Crazy Arrogant Stuff

Via Random Jottings, I found a transcript of a speech given last Wednesday by Yale professor, Weekly Standard contributing editor and domestic terrorism target David Gelernter on the Power Line blog. Excerpt:

But our goals in Iraq go beyond protecting our country; and if self-defense were our only goal, we could have blown the regime apart far more easily than by waging the kind of war we're waging today. We have another goal: to save the Iraqi people from misery and murder.

We know it's a strange, radical idea, because the world keeps telling us so. What an honor to be told by France and by Germany -- the symbolism, the historical resonance is so perfect, it's almost unbelievable -- what an honor to have France and Germany tell us: drop it, forget it, it's not your problem! Torture and mayhem and murder visited by a brutal dictator on a helpless population...it's not your affair.

After all, these things happen. Sophisticated nations shrug it off. Where do you Americans get the arrogance to believe that no man is an island entire of itself? Who ever gave you the crazy idea that each man murdered, each man tortured, each woman raped diminishes you because you are involved in mankind? Who ever told you that crazy arrogant stuff?

Here's a portion of the "Editorial Review" on Gelernter's book, Drawing Life, linked above:

In 1993, Yale computer science professor David Gelernter opened what he thought was an unsolicited doctoral dissertation. It exploded, destroying his right hand and eye and making his torso resemble a construction site.
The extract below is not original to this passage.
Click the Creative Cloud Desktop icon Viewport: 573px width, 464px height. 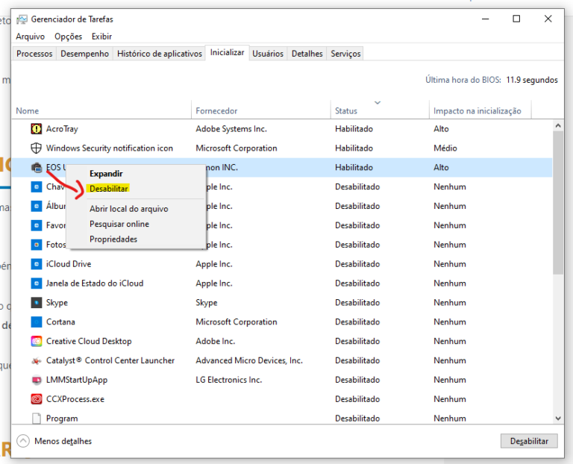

Gelernter, bleeding and "royally annoyed," walked to the local hospital, keeping his feet trudging along in time with "an old Zionist marching song with a good strong beat." When he got there, his blood pressure measured zero and surgeons barely saved his life. "Music is useful," Gelernter observes.

While doctors rebuilt Gelernter, he published three books. In this one, Gelernter talks about getting blown up and sewn up and vehemently argues that society is losing its lifeblood--its belief in moral authority. He blames this on the takeover of the national mindset by the liberal intellectual elite, whose anything-goes ethic has silenced the drumbeat of tradition that used to keep us all in line.